The rover found evidence that Gale Crater was a lake as recently as 1 billion years ago.
“The discovery of tridymite in a mudstone in Gale Crater is one of the most surprising observations that the Curiosity rover has made in 10 years of exploring Mars,” says study co-author Kirsten Siebach, an assistant professor in Rice University’s Department of Earth, Environmental and Planetary Sciences and a mission specialist on NASA”s Curiosity team, in a media release. “Tridymite is usually associated with quartz-forming, explosive, evolved volcanic systems on Earth, but we found it in the bottom of an ancient lake on Mars, where most of the volcanoes are very primitive.”

For the study, scientists examined data from every reported find of tridymite on Earth, reviewed volcanic materials from models of Mars volcanism and examined sedimentary evidence from the Gale Crater lake. Scientists concluded that magma sat for longer than usual in a chamber below a Mars volcano.

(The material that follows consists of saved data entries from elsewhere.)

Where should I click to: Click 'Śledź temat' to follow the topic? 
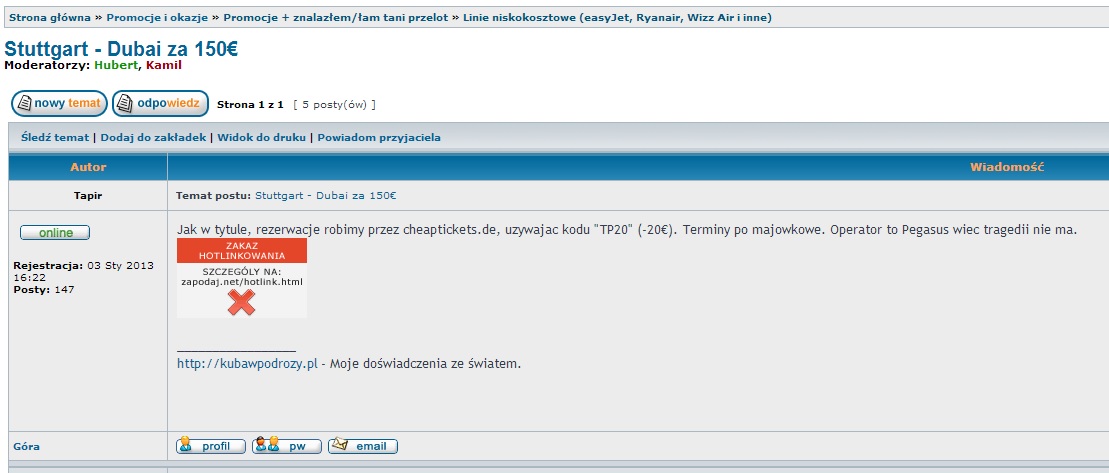click(x=55, y=138)
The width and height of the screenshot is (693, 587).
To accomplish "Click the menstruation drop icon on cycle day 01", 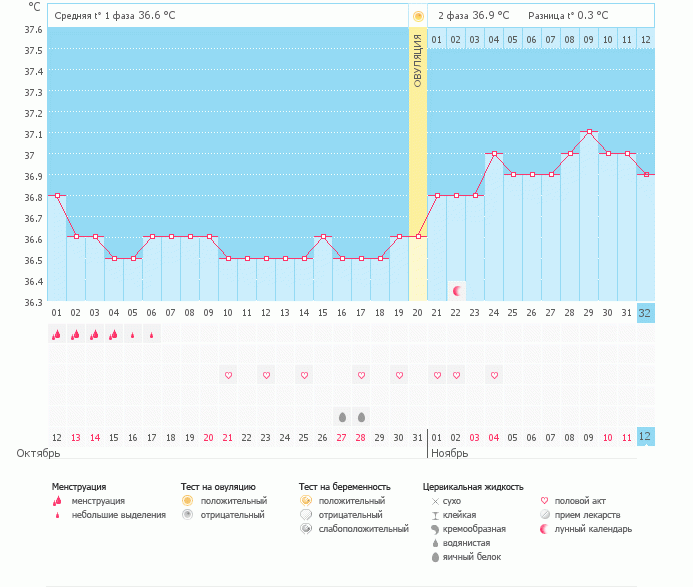I will tap(56, 335).
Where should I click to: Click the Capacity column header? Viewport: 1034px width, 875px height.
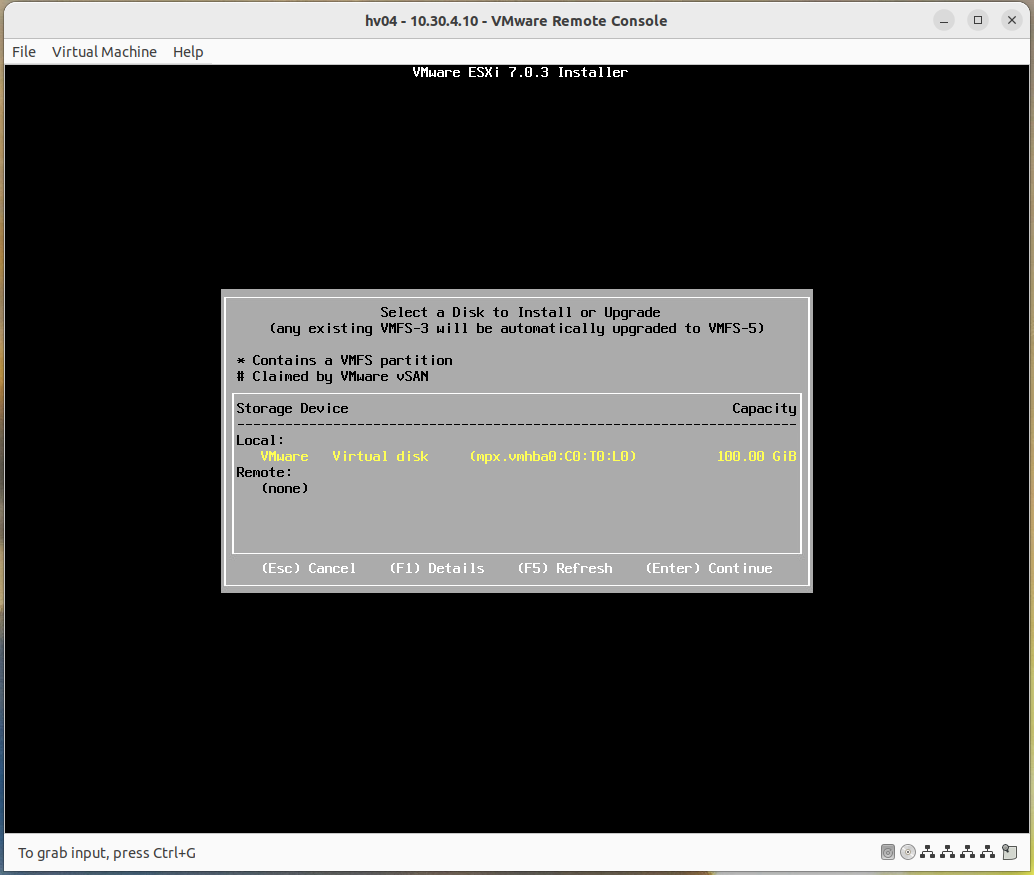pos(764,408)
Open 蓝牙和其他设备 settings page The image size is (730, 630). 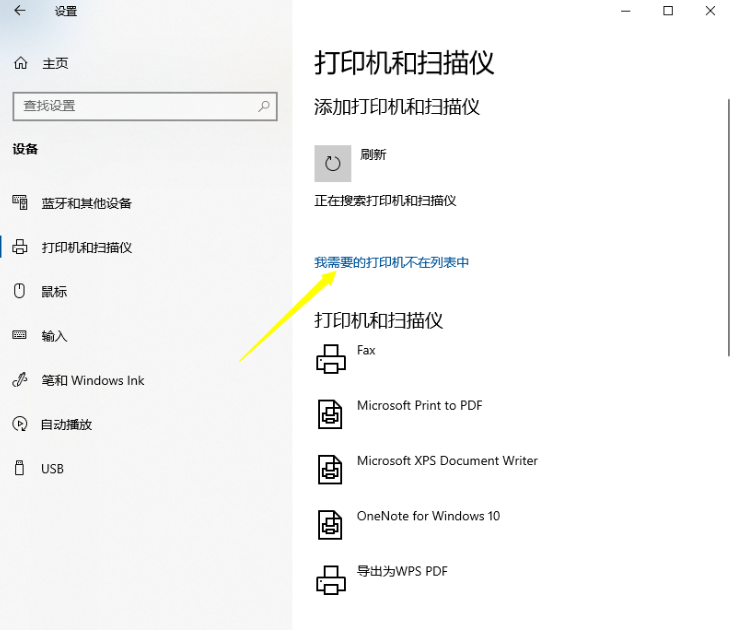86,203
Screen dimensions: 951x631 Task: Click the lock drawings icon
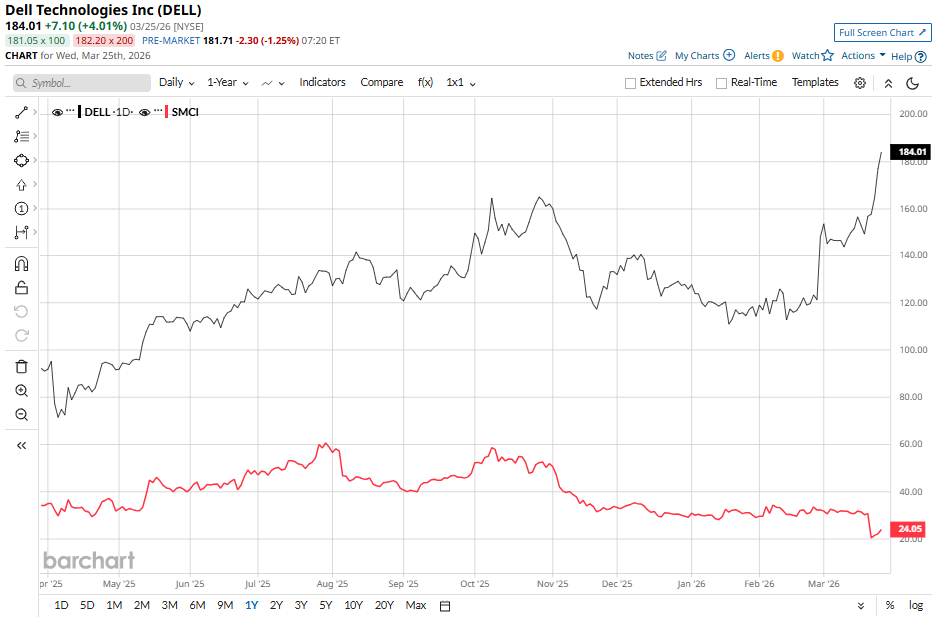pos(21,288)
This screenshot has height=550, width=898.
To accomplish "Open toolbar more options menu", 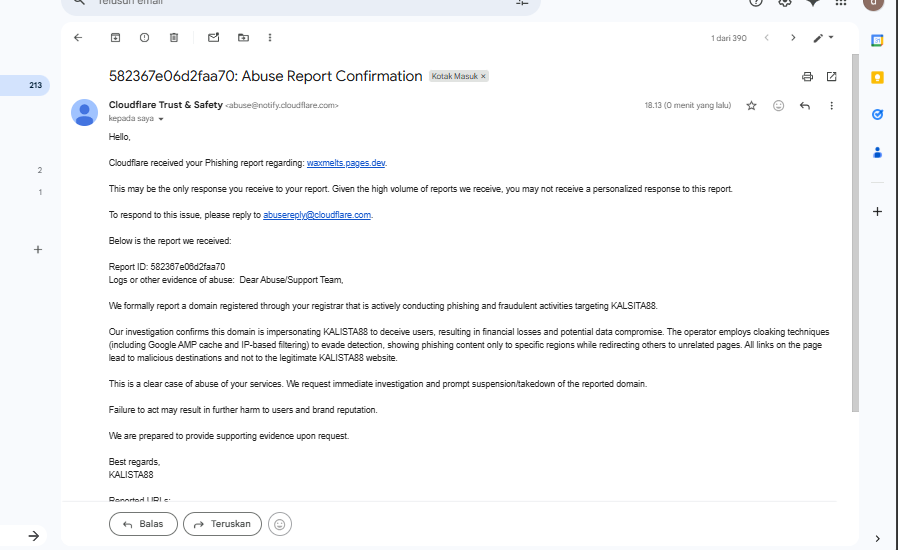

It then underwent a partial cooling process of fractional crystallization that concentrated silicon. During a massive eruption, the volcano spewed ash containing the extra silicon in the form of tridymite into the Gale Crater lake and surrounding rivers. Researchers say water broke down the ash through natural processes of chemical weathering and also helped sort the minerals produced by weathering.
This scenario would have concentrated tridymite, study authors believe.
“It’s actually a straightforward evolution of other volcanic rocks we found in the crater,” explains Siebach. “We argue that because we only saw this mineral once, and it was highly concentrated in a single layer, the volcano probably erupted at the same time the lake was there. Although the specific sample we analyzed was not exclusively volcanic ash, it was ash that had been weathered and sorted by water.”
Scientists say if an eruption did occur when Gale Crater had a lake, it would mean explosive volcanism occurred more than 3 billion years ago. During this time, Mars was transitioning from a wetter and warmer world to the dry and barren planet it is currently.
“There’s ample evidence of basaltic volcanic eruptions on Mars, but this is a more evolved chemistry,” notes Siebach. “This work suggests that Mars may have a more complex and intriguing volcanic history than we would have imagined before Curiosity.”
The study is published in the journal Earth and Planetary Science Letters.